Many High Streets have faced challenges for years. Before the rise of online shopping and supermarket home deliveries, superstores and retail parks were sprouting up across the country.
My first conversation would be with the landlord, and I assume you are not tied into a long lease.
If your landlord is asking you to sign up for another multi-year lease at a higher rent, I think this makes your decision easy.
If you can keep the shop open on a short-term basis and avoid a substantial rent increase, it might still be worth trying to grow the business in its current location, maybe alongside the other side, while you transition.
I would have the conversation with your landlord; where some shopkeepers have no choice but to absorb higher rents, you actually have an alternative, which gives you a strong negotiating position.
You could consider moving to an empty shop in the area, and perhaps you could arrange a 12-month rent-free period, and then a much-reduced rent moving forwards, but this will incur some moving costs; however, it is still worth considering all the options before you shut the shop.
Those of us over a certain age will remember the town centre as being the central hub and focus of the town.
Times and habits change, though, and many high streets have seen a severe decline, not helped by the loss of big department store chains like BHS and Debenhams and the closure of many mainstream stores, all of which can help independent shops by attracting people to the local area.

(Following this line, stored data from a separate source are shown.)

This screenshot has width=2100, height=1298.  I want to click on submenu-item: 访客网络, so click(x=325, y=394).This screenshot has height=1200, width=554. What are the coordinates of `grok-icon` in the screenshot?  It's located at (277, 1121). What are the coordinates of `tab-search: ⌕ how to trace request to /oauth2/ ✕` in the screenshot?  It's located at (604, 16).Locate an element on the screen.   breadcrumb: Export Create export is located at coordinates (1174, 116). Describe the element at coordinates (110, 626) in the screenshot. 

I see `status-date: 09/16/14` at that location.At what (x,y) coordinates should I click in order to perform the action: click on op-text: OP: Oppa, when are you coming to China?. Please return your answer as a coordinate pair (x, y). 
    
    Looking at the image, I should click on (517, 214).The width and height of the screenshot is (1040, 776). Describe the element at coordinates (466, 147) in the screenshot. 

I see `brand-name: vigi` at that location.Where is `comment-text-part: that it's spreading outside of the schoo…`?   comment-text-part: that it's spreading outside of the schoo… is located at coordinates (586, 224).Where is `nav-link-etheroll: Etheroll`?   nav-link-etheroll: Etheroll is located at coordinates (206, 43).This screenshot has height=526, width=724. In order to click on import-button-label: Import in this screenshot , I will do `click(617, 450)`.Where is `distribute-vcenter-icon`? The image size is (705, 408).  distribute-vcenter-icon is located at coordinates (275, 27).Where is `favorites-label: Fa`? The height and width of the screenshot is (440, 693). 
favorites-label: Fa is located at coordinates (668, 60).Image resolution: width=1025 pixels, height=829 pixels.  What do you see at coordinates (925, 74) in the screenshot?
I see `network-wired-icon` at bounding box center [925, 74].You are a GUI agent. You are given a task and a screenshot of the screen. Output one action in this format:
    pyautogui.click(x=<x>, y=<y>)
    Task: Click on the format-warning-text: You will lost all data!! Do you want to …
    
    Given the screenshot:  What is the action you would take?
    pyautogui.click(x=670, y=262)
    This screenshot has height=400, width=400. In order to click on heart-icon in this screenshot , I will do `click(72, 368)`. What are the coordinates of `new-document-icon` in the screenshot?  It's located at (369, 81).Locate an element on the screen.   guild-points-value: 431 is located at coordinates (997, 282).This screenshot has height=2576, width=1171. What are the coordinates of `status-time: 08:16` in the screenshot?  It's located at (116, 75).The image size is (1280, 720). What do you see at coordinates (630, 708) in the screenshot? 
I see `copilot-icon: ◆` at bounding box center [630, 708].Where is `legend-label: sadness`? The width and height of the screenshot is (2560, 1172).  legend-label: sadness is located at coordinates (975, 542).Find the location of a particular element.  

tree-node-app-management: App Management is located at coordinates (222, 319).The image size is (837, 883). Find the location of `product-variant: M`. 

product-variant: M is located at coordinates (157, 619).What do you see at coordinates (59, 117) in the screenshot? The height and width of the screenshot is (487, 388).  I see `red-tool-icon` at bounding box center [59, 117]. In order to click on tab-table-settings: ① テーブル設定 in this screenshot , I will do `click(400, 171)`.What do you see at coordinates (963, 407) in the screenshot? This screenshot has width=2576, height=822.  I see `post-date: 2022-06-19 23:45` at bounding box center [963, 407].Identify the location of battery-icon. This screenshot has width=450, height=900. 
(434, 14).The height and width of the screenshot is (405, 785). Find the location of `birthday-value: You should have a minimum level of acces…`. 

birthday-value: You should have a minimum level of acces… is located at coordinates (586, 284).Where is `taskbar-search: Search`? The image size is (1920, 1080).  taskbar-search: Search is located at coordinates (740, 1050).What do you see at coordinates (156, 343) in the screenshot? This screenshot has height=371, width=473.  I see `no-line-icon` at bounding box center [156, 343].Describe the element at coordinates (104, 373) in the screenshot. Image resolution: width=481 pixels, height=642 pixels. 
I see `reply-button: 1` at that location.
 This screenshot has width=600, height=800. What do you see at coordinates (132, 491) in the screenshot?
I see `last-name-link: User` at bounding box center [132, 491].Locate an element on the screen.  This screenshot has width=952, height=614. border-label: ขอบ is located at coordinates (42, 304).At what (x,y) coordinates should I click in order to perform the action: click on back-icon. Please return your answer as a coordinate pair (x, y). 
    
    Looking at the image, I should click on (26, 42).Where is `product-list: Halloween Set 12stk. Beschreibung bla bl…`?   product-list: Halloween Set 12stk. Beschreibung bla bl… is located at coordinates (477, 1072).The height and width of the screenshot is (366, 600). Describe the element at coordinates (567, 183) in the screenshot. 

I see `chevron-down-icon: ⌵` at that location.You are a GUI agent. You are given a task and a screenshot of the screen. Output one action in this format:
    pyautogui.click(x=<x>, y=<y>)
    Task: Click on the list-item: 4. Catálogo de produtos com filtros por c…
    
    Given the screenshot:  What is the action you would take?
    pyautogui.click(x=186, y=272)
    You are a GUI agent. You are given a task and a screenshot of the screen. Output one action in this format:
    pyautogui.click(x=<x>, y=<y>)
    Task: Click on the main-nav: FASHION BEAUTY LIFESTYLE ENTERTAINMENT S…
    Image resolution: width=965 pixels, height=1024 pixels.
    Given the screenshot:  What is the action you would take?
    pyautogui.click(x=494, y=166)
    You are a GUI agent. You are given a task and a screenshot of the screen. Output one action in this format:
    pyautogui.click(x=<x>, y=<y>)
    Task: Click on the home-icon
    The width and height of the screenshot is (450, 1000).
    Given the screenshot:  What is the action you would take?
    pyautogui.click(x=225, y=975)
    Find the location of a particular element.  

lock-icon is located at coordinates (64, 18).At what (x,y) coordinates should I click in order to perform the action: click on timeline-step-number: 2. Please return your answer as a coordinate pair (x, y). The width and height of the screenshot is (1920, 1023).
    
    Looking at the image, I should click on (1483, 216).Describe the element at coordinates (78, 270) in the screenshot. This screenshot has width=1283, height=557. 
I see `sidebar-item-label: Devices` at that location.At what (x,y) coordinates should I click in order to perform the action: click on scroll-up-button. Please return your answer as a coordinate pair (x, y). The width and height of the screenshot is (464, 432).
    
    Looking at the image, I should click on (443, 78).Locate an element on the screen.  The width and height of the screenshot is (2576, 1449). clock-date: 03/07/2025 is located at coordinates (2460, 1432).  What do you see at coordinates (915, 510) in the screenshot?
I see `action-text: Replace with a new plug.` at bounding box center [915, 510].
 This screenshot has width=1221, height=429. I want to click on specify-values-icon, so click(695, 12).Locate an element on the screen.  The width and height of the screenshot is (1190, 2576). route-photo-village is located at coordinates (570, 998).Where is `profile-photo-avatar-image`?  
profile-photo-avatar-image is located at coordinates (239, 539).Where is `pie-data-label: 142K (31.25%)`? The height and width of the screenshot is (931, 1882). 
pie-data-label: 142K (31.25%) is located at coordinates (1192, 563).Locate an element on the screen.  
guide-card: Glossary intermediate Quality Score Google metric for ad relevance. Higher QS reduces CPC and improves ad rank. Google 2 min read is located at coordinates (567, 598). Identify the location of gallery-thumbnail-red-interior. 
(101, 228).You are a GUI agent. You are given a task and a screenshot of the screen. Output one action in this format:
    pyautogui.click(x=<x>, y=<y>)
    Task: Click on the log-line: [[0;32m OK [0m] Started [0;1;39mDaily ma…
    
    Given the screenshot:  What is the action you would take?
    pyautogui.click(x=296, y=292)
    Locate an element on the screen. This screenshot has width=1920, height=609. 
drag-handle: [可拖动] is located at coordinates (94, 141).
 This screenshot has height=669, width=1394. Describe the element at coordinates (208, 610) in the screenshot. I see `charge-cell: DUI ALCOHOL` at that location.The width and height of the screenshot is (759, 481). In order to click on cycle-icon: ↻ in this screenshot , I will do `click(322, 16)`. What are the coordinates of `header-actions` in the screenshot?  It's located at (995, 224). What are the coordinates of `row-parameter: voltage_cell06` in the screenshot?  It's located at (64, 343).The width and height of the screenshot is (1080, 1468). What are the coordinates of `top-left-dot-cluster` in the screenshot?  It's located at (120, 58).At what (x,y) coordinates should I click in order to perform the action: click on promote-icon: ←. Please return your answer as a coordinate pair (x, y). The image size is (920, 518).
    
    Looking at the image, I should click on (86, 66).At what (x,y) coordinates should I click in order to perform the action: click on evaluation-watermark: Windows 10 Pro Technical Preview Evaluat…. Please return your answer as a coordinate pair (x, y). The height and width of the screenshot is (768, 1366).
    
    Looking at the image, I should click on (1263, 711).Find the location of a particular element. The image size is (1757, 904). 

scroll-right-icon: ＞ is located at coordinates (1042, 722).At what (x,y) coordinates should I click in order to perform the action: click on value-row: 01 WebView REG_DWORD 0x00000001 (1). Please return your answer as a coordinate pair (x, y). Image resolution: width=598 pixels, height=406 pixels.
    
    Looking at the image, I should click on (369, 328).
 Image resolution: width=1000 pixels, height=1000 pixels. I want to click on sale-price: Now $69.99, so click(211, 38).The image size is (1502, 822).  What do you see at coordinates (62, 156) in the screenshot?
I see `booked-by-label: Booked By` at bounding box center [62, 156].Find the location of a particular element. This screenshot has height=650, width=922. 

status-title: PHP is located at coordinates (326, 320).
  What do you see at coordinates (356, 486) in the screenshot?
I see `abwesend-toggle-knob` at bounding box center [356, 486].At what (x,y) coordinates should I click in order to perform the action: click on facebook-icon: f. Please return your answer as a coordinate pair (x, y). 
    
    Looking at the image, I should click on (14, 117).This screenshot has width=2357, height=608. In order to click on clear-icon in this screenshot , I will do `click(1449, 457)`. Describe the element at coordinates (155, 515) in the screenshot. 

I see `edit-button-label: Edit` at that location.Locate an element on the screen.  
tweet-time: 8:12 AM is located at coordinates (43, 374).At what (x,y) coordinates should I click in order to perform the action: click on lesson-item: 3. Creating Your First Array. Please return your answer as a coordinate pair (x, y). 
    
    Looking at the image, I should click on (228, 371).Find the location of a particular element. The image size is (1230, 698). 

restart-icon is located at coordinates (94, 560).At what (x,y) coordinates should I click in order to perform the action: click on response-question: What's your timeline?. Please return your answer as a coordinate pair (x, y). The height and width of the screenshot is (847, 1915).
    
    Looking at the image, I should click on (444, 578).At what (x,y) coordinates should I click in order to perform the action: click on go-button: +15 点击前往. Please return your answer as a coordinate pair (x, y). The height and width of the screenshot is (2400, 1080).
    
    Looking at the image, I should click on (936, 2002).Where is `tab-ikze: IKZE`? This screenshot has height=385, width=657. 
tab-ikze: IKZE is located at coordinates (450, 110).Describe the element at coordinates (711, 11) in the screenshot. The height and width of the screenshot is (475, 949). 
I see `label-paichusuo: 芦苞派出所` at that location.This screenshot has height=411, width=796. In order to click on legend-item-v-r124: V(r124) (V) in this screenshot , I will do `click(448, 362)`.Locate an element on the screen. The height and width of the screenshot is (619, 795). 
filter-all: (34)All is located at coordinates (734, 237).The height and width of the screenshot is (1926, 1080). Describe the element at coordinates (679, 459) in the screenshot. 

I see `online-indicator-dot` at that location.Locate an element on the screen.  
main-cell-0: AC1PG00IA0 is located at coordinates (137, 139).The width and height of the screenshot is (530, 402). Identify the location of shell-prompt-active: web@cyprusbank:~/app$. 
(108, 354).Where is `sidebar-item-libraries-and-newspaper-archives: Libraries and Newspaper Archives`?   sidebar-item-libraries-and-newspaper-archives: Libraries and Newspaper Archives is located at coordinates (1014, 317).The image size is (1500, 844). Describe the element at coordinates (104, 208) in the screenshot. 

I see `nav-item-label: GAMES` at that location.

Business rates, as you mention, are also a significant drag on your businesses. It might seem reasonable to expect a rate reduction if the local authority allows large retail parks to open in the same area.
Rents are sometimes reduced by landlords struggling to keep their properties occupied, and business rates sometimes exceed the cost of rents. The small business rate relief may help you.
Alternatively, as you are in retail (e.g. shops, cafes, or bars), you can reduce your business rates by a third with the retail discount. Businesses in Enterprise Zones can also get reduced or even zero rates.
Some rural companies (such as the only butcher’s shop in a town or village) can also be exempt from business rates. A rates relief broker online may also be able to help you reduce your bills.
A butchers shop in a village local to mine diversified their product range during the pandemic, adding locally sourced produce like eggs, bread, and milk, as well as prepared, oven-ready dishes and also offered collections and local deliveries, all of which were of real benefit to residents and kept them coming back, I think you could do the same.
It was also worth considering using a same-day refrigerated van courier service to deliver further afield, opening up your capabilities to supply many customers in different areas.
I like your idea of reducing the costs of using the converted barn on a nearby farm, which would be much cheaper in terms of rent.
However, if you could have a shop with reduced costs, as I mentioned above and also a refrigerated delivery service from the farm, you would then be covering all bases, and you would have three separate sources of income rather than one.
We do need local authorities to offer more support to local businesses, and we also need ourselves as consumers to make a real effort to support local shops to help them survive: use them or lose them.